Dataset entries
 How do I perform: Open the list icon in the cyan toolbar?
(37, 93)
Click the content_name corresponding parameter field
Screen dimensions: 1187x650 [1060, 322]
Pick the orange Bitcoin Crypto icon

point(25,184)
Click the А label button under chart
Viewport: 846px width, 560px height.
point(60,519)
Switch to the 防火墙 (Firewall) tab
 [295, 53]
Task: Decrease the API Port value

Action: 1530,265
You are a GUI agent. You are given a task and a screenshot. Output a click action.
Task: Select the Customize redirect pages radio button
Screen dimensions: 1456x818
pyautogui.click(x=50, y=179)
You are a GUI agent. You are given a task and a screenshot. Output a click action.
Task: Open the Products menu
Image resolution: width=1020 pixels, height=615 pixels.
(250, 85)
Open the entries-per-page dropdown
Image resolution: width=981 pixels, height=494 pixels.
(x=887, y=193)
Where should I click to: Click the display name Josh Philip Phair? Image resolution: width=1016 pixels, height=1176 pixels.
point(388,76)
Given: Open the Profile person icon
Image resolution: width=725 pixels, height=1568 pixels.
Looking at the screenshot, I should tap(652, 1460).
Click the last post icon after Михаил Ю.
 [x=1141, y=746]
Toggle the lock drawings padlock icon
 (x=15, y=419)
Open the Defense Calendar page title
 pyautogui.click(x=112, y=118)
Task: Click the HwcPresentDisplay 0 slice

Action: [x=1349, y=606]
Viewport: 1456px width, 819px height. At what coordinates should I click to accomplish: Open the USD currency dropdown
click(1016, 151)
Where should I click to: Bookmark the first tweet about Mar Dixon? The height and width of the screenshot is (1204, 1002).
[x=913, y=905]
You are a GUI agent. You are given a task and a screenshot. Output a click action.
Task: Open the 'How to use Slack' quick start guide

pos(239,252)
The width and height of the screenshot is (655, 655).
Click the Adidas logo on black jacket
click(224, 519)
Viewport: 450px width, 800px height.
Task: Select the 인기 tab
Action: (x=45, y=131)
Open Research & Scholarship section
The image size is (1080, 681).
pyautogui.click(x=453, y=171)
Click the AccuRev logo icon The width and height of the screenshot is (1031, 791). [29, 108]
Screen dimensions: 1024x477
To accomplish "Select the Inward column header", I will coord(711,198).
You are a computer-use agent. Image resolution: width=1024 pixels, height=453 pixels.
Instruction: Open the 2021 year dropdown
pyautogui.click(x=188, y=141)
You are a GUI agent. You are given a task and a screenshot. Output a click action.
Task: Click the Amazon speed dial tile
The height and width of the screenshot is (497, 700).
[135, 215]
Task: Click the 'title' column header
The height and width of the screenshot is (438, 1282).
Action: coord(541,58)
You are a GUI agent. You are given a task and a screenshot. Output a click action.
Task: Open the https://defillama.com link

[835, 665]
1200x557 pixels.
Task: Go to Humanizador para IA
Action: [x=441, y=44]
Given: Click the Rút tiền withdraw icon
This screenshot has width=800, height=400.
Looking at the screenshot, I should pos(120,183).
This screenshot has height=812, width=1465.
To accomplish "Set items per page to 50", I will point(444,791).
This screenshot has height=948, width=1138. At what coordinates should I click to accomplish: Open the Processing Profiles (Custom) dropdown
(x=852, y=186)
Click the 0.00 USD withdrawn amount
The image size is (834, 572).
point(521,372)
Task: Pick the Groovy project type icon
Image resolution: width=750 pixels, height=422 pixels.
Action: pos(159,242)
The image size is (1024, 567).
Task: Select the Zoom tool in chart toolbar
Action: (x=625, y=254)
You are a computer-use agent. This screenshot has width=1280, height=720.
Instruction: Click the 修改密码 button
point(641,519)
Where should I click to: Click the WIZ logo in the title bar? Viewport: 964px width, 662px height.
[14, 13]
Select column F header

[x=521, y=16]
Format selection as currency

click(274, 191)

● **WORK TO BE COMPLETED**:
The records above need to be duplicated. Keep every word unchanged.

● **EXERCISE RESPONSE**:
 How do I perform: Open the list icon in the cyan toolbar?
(37, 93)
Click the content_name corresponding parameter field
Screen dimensions: 1187x650 [1060, 322]
Pick the orange Bitcoin Crypto icon

point(25,184)
Click the А label button under chart
Viewport: 846px width, 560px height.
point(60,519)
Switch to the 防火墙 (Firewall) tab
 [295, 53]
Task: Decrease the API Port value

Action: 1530,265
You are a GUI agent. You are given a task and a screenshot. Output a click action.
Task: Select the Customize redirect pages radio button
Screen dimensions: 1456x818
pyautogui.click(x=50, y=179)
You are a GUI agent. You are given a task and a screenshot. Output a click action.
Task: Open the Products menu
Image resolution: width=1020 pixels, height=615 pixels.
(250, 85)
Open the entries-per-page dropdown
Image resolution: width=981 pixels, height=494 pixels.
(x=887, y=193)
Where should I click to: Click the display name Josh Philip Phair? Image resolution: width=1016 pixels, height=1176 pixels.
point(388,76)
Given: Open the Profile person icon
Image resolution: width=725 pixels, height=1568 pixels.
Looking at the screenshot, I should tap(652, 1460).
Click the last post icon after Михаил Ю.
 [x=1141, y=746]
Toggle the lock drawings padlock icon
 (x=15, y=419)
Open the Defense Calendar page title
 pyautogui.click(x=112, y=118)
Task: Click the HwcPresentDisplay 0 slice

Action: [x=1349, y=606]
Viewport: 1456px width, 819px height. At what coordinates should I click to accomplish: Open the USD currency dropdown
click(1016, 151)
Where should I click to: Bookmark the first tweet about Mar Dixon? The height and width of the screenshot is (1204, 1002).
[x=913, y=905]
You are a GUI agent. You are given a task and a screenshot. Output a click action.
Task: Open the 'How to use Slack' quick start guide

pos(239,252)
The width and height of the screenshot is (655, 655).
Click the Adidas logo on black jacket
click(224, 519)
Viewport: 450px width, 800px height.
Task: Select the 인기 tab
Action: (x=45, y=131)
Open Research & Scholarship section
The image size is (1080, 681).
pyautogui.click(x=453, y=171)
Click the AccuRev logo icon The width and height of the screenshot is (1031, 791). [29, 108]
Screen dimensions: 1024x477
To accomplish "Select the Inward column header", I will coord(711,198).
You are a computer-use agent. Image resolution: width=1024 pixels, height=453 pixels.
Instruction: Open the 2021 year dropdown
pyautogui.click(x=188, y=141)
You are a GUI agent. You are given a task and a screenshot. Output a click action.
Task: Click the Amazon speed dial tile
The height and width of the screenshot is (497, 700).
[135, 215]
Task: Click the 'title' column header
The height and width of the screenshot is (438, 1282).
Action: coord(541,58)
You are a GUI agent. You are given a task and a screenshot. Output a click action.
Task: Open the https://defillama.com link

[835, 665]
1200x557 pixels.
Task: Go to Humanizador para IA
Action: [x=441, y=44]
Given: Click the Rút tiền withdraw icon
This screenshot has width=800, height=400.
Looking at the screenshot, I should pos(120,183).
This screenshot has height=812, width=1465.
To accomplish "Set items per page to 50", I will point(444,791).
This screenshot has height=948, width=1138. At what coordinates should I click to accomplish: Open the Processing Profiles (Custom) dropdown
(x=852, y=186)
Click the 0.00 USD withdrawn amount
The image size is (834, 572).
point(521,372)
Task: Pick the Groovy project type icon
Image resolution: width=750 pixels, height=422 pixels.
Action: pos(159,242)
The image size is (1024, 567).
Task: Select the Zoom tool in chart toolbar
Action: (x=625, y=254)
You are a computer-use agent. This screenshot has width=1280, height=720.
Instruction: Click the 修改密码 button
point(641,519)
Where should I click to: Click the WIZ logo in the title bar? Viewport: 964px width, 662px height.
[14, 13]
Select column F header

[x=521, y=16]
Format selection as currency

click(274, 191)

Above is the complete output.